*CONSIGNE A*
Quel surnom le récit de bivouac en forêt de Rambouillet donne-t-il à cette forêt ?
*CONSIGNE B*
Poursuivez le récit de bivouac en forêt de Rambouillet à partir de sa dernière phrase.

*EXTRAIT DE PAGE*
___
Cette semaine, direction la forêt de Rambouillet, le château d'eau des Yvelines, à quelques encablures de Paris. Une évidence de nature, idéale le temps d'un bivouac. Mais, comme tout château, Rambouillet, par ses giboulées et ses rencontres, ne se laisse pas conquérir si facilement.
“T’as pensé au tire-bouchon ?”
“Prends le Peugeot !”
“Attends, j’ai des madeleines et des petits sablés à la pomme dans les placards, je te les rajoute dans le sac”
“Tu ne vas pas avoir froid ?”
J’avais, au moment de pousser la porte pour cette deuxième excursion, un peu cette impression qu’ont les enfants lorsque, pris dans leur imaginaire, jouant aux cowboys et aux indiens sous un tipi de fortune, leur mère vient les rappeler à la douce réalité de leur enfance protégée, entrebâillant la porte de leur univers fantastique pour s’écrier : “Les enfants, c’est l’heure du goûter ! Je vous ai préparé un bon chocolat chaud et un gâteau au yaourt. Vos chevaux ont sûrement soif après toutes ces cavalcades !”
J’imagine que ce genre de situation pourrait être évitée à mon âge, si j’avais habitué à ce frisson de l’aventure par le passé, si j’avais été scout à parcourir les sous-bois de Fontainebleau, la France du vide, des campagnes, short court, chemise bleue et foulard blanc, de sorte que l’habituation pour les parents soit devenue source d’ennui, mais je sentais que cela n’était toujours pas le cas, que mes parents qui m’avaient toujours connu louveteau tenaient, par ces conseils et cadeaux prodigués sur le pas de la porte, à me signifier l’ampleur de mon épopée au regard de mon jeune âge.
___
*DONNÉES AFFICHÉES*

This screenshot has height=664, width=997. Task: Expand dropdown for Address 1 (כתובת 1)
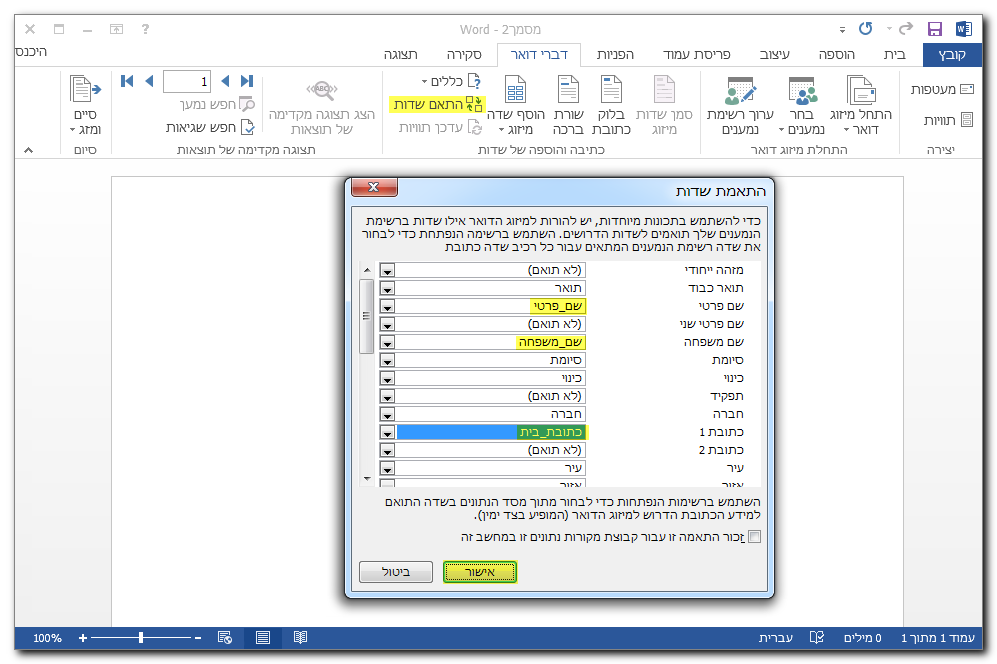388,433
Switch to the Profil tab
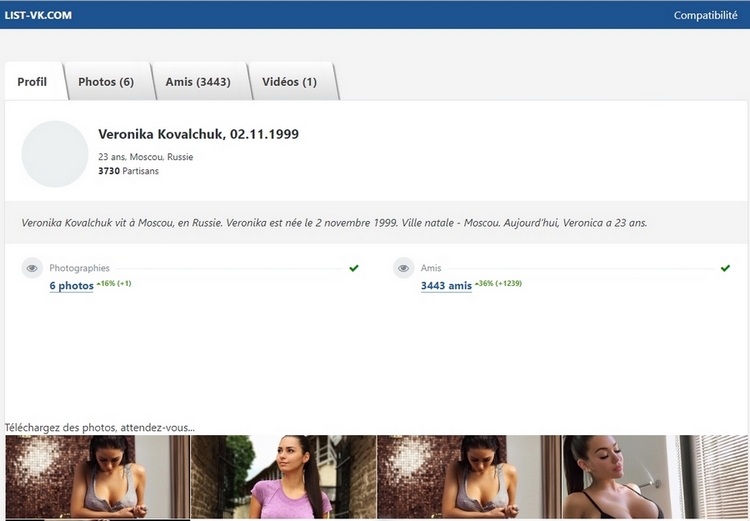This screenshot has height=521, width=750. [33, 82]
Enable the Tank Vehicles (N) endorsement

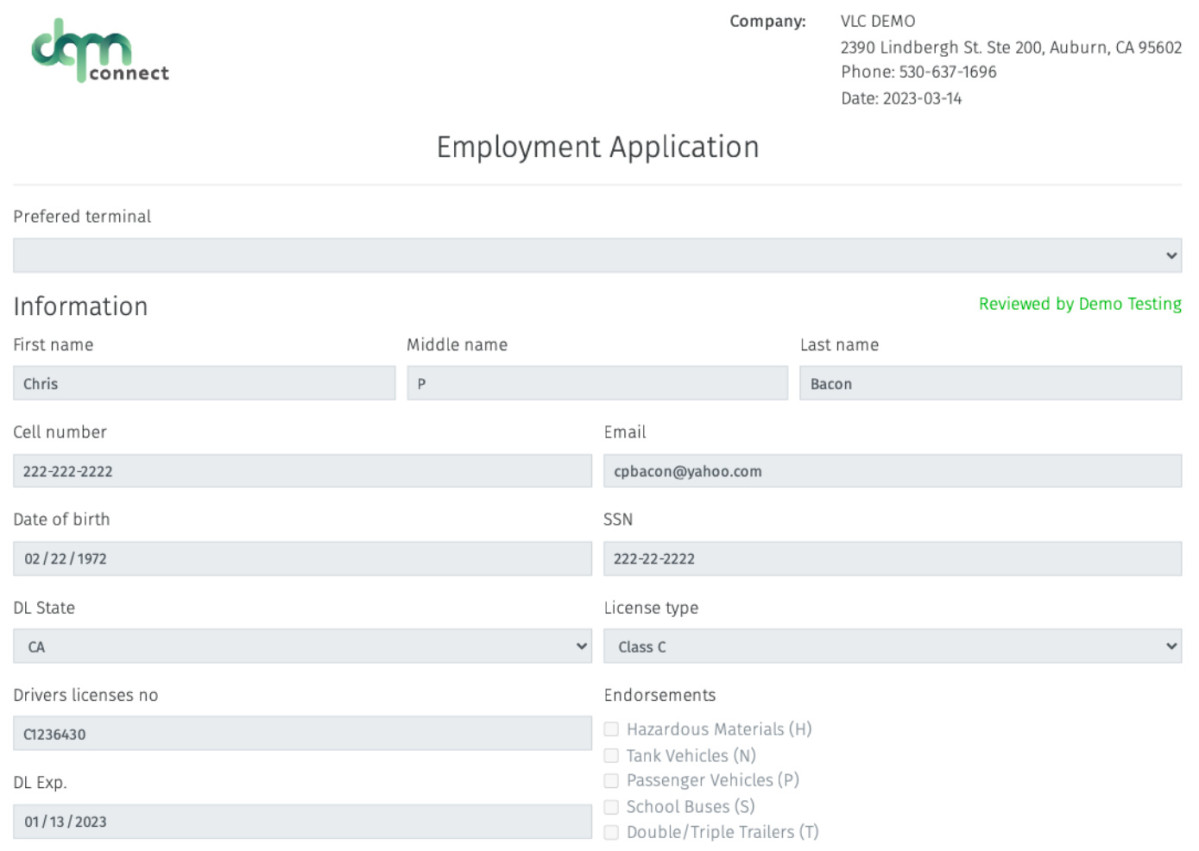pos(611,756)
___
*RÉPONSE RÉDIGÉE A*
Le château d'eau des Yvelines.

*RÉPONSE RÉDIGÉE B*
Il y a une semaine, j’avais averti mon frère : “Prépare-toi, avec ces histoires de sous la tente, tu feras partie des premières victimes collatérales.” Nous avions convenu du mardi. Lui qui ne voue que peu d’intérêt aux cartes IGN dans la mesure où elles n’indiquent aucun coin à champignons, s’était ingénié à nous trouver la juste triangulation travail — gare — sous bois, de sorte qu’il puisse partir pour cette virée dans une parenthèse nocturne au milieu des vicissitudes professionnelles.
Direction la forêt de Rambouillet. A moi revenait le privilège de l’attendre à la gare d’une de ces villes de cette banlieue sans fin de l’Ile de France, coulée grise de rails et de béton, fourmilière à ciel ouvert où les ouvrières grouillent pour nourrir la reine. Tandis que la foule ruait, se percutait, jurait des retards, s’empalait sur les portiques trop tôt refermés, je m’assis pour observer le spectacle, sur l’une des rares chaises encore vissées au sol, les autres ayant depuis longtemps été volées. Je tâchai de démêler la question peu philosophique et résolument déprimante, “Les villes dortoir ont-elles une âme ?” pour laquelle la seule réponse envisageable me semblait être : “si elles en ont une, celle-ci a du finir broyée dans l’escalator du quai n°2B il y a bien longtemps”.
Arrivés au Perray, des trombes d’eau. Nous nous engouffrons dans le premier café, trempés. Regardons la pluie noyer le bitume, cascader des gouttières. Décidons de nous servir un picon avant de franchir le Rubicon.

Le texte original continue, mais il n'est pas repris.